If we add up the total prevalence for all rare diseases, a very different picture emerges. Globally, an estimated 400-475 million people live with a rare disease, most of whom will never be diagnosed.
This lack of attention brings with it a range of unique challenges that deeply impact the lives of millions of patients across the world.
Unique challenges
For people living with rare diseases, the first hurdle is finding a proper diagnosis. There are over 7,000 rare diseases recognised, so the odds a doctor has seen a particular set of symptoms are slim.
Moreover, health data is often siloed, which can prevent medical professionals from accessing the information they need in time.

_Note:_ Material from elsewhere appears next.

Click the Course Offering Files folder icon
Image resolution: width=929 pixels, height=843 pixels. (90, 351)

Because of this, diagnoses take seven years on average in the United States and much longer in less developed nations.
Unfortunately, identifying the problem is only the start. Just as diagnosis is difficult, so is treatment, as there is little monetary incentive for developing drugs for such a small patient pool. As a result, more than 95% of rare diseases do not have an available treatment.
Since an estimated 50-75% of rare diseases begin in childhood, this lack of treatment options is a key driver of mortality among children. In fact, one-third of children with a rare disease die before their fifth birthday.

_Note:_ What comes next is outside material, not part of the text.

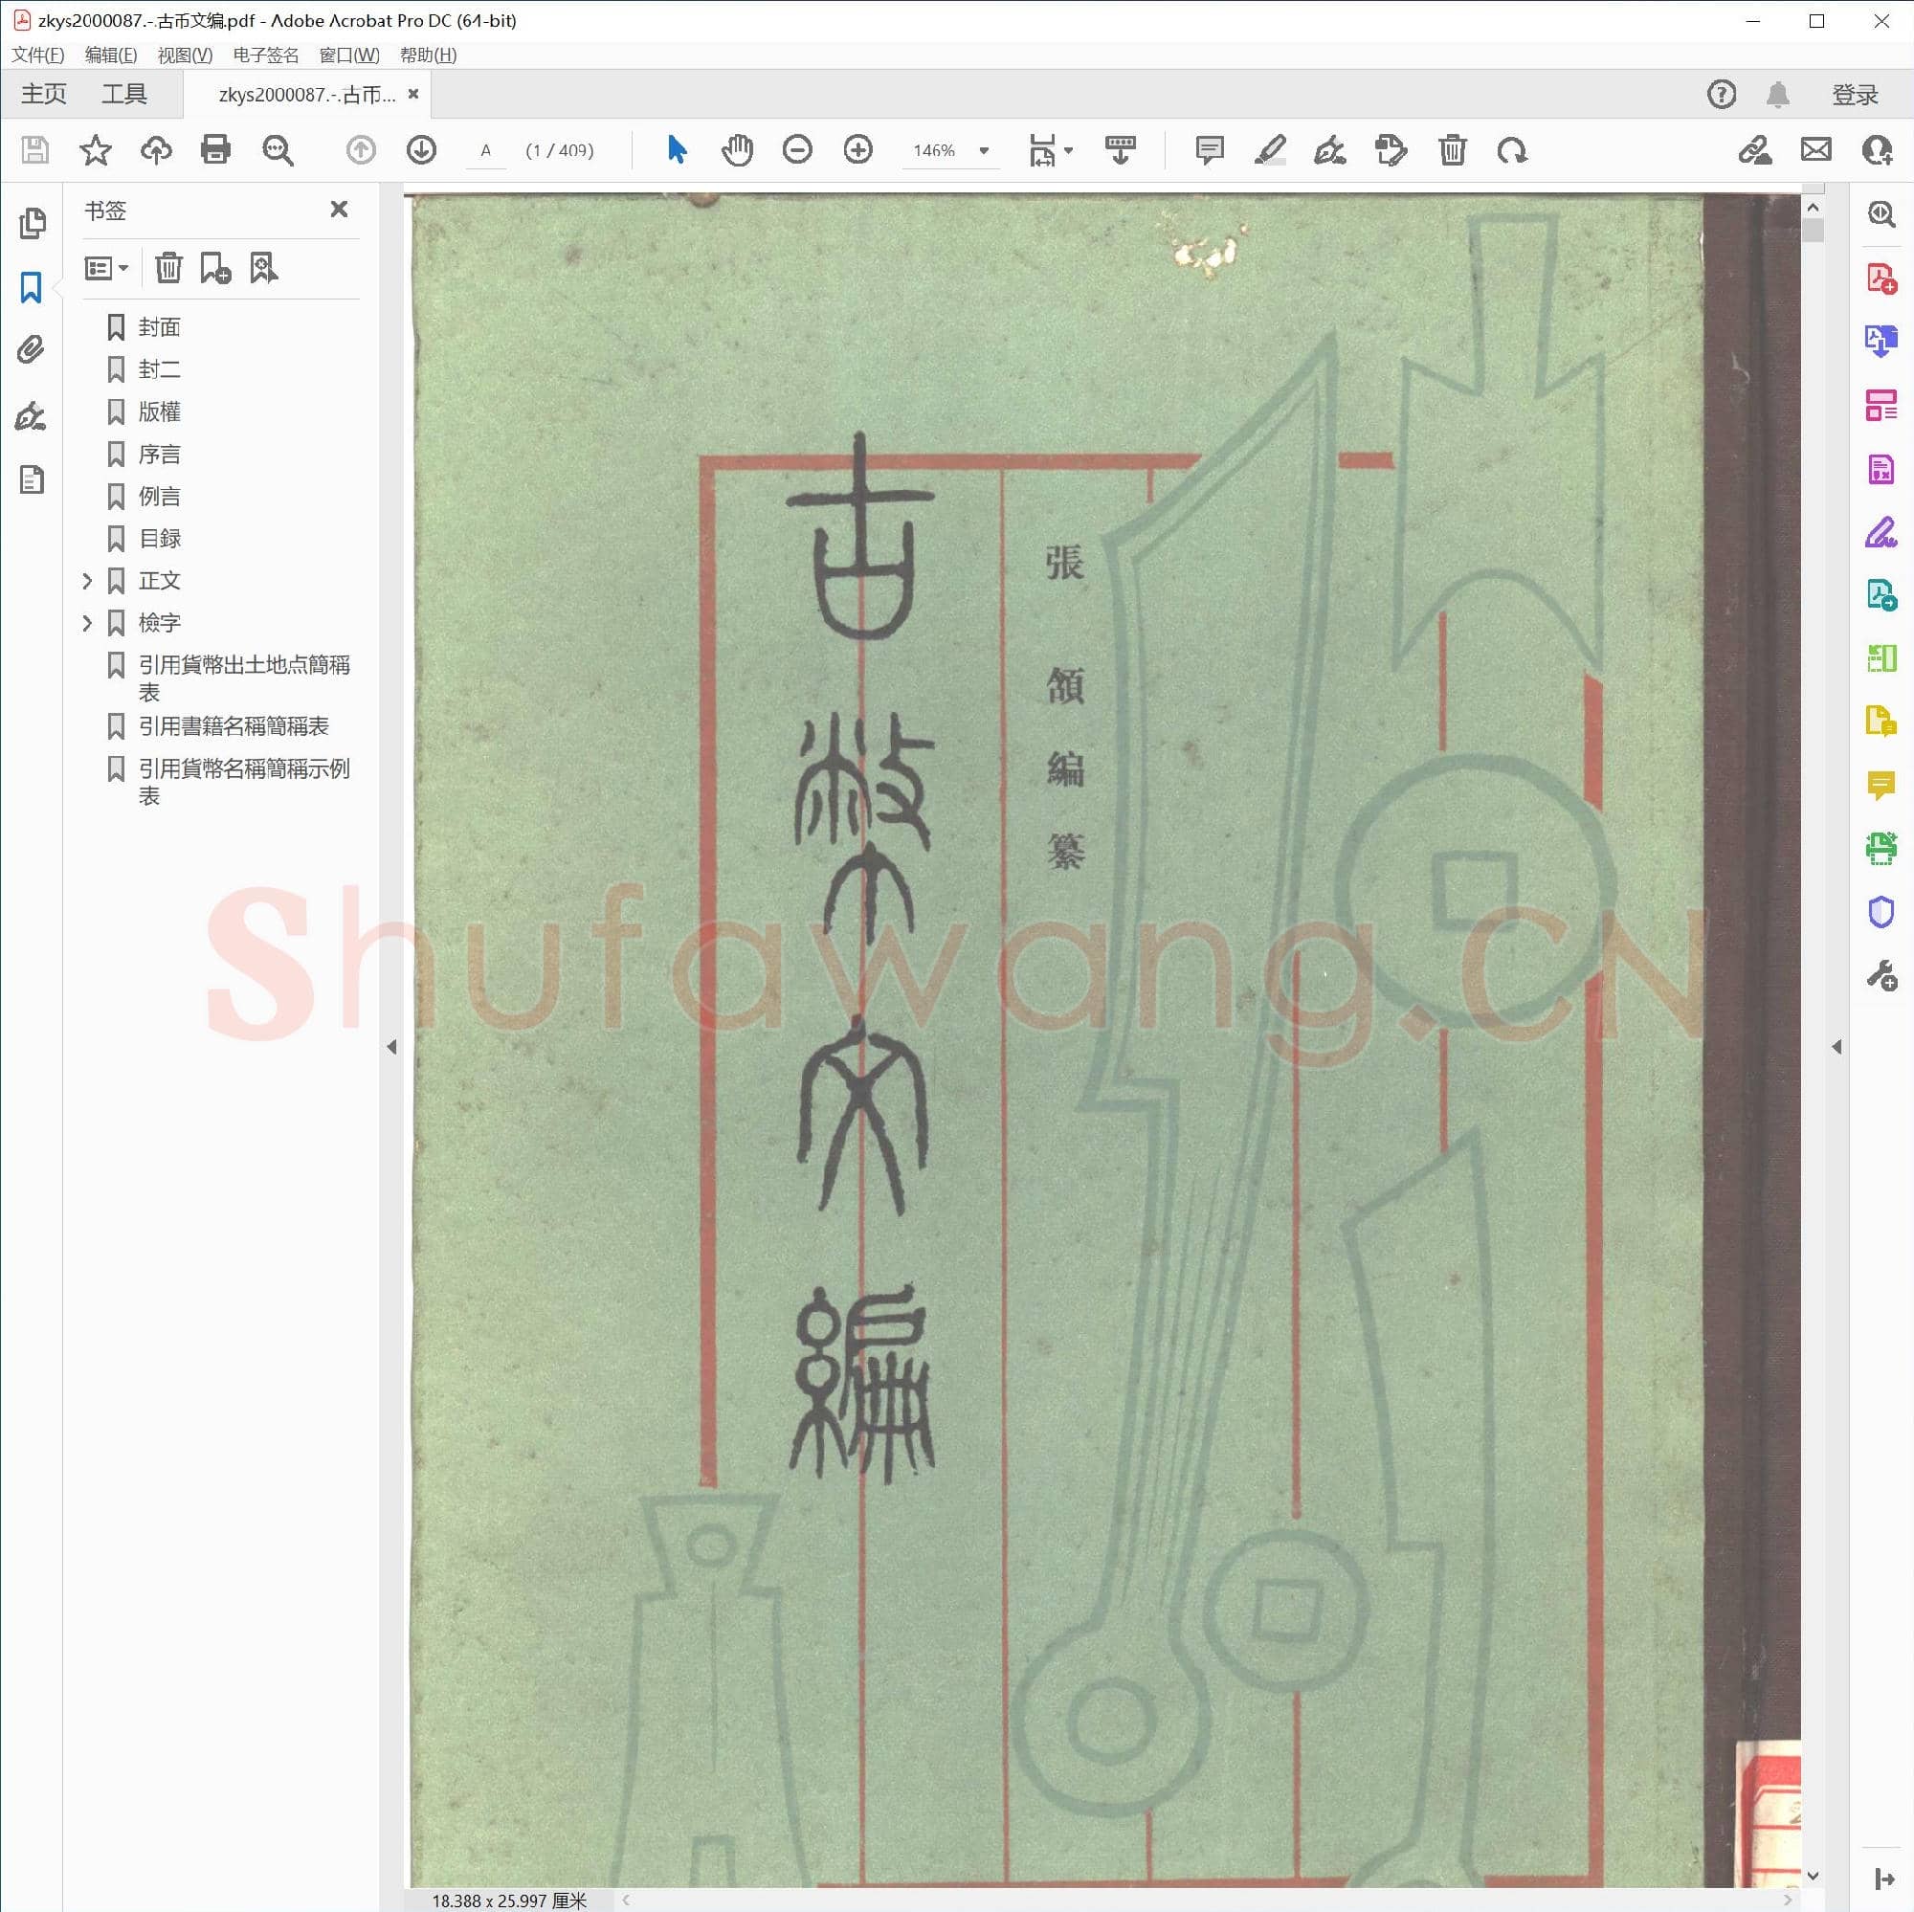Select the Highlight text tool
Viewport: 1914px width, 1912px height.
(1271, 151)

Rare diseases put a huge burden on health systems – according to one estimate, rare disease treatment made up 10% of the UK’s NHS total spending in 2016. In addition, individuals living with rare diseases often face stigmatisation due to the public’s lack of understanding, and this marginalisation is a key driver of growing health inequities globally.

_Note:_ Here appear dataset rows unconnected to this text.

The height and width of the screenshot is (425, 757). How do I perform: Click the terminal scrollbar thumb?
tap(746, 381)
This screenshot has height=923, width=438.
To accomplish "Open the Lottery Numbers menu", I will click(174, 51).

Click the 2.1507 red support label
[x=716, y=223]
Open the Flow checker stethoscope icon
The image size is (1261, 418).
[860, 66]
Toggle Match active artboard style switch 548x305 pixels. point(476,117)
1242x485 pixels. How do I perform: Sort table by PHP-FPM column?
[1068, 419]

More than 95% of rare diseases do not have an available treatment.
Positive advances
Collaborative research networks are improving data and resource sharing, and development of common standards and protocols is reducing the average time to a diagnosis. Advances in genomics and precision medicine are enabling researchers to better understand the underlying causes of many rare diseases and to develop targeted therapies.
Notable efforts are also being made when it comes to financing rare disease treatment. Research on ‘orphan drugs’ — which would not be profitable to produce without government assistance — are now subsidised in jurisdictions including the US, EU and Japan. Work is also ongoing to understand how novel gene therapies can be delivered to people everywhere at affordable prices.
Patient advocates are increasingly making their voices heard — both as participants in clinical trials and as partners in the research process — helping highlight and counter stigmatisation and other pressing challenges people living with rare diseases face. While this progress is encouraging, much remains to be done. Improving our understanding and the way we support those living with rare diseases are crucial to countering health inequity and improving the lives of millions across the world.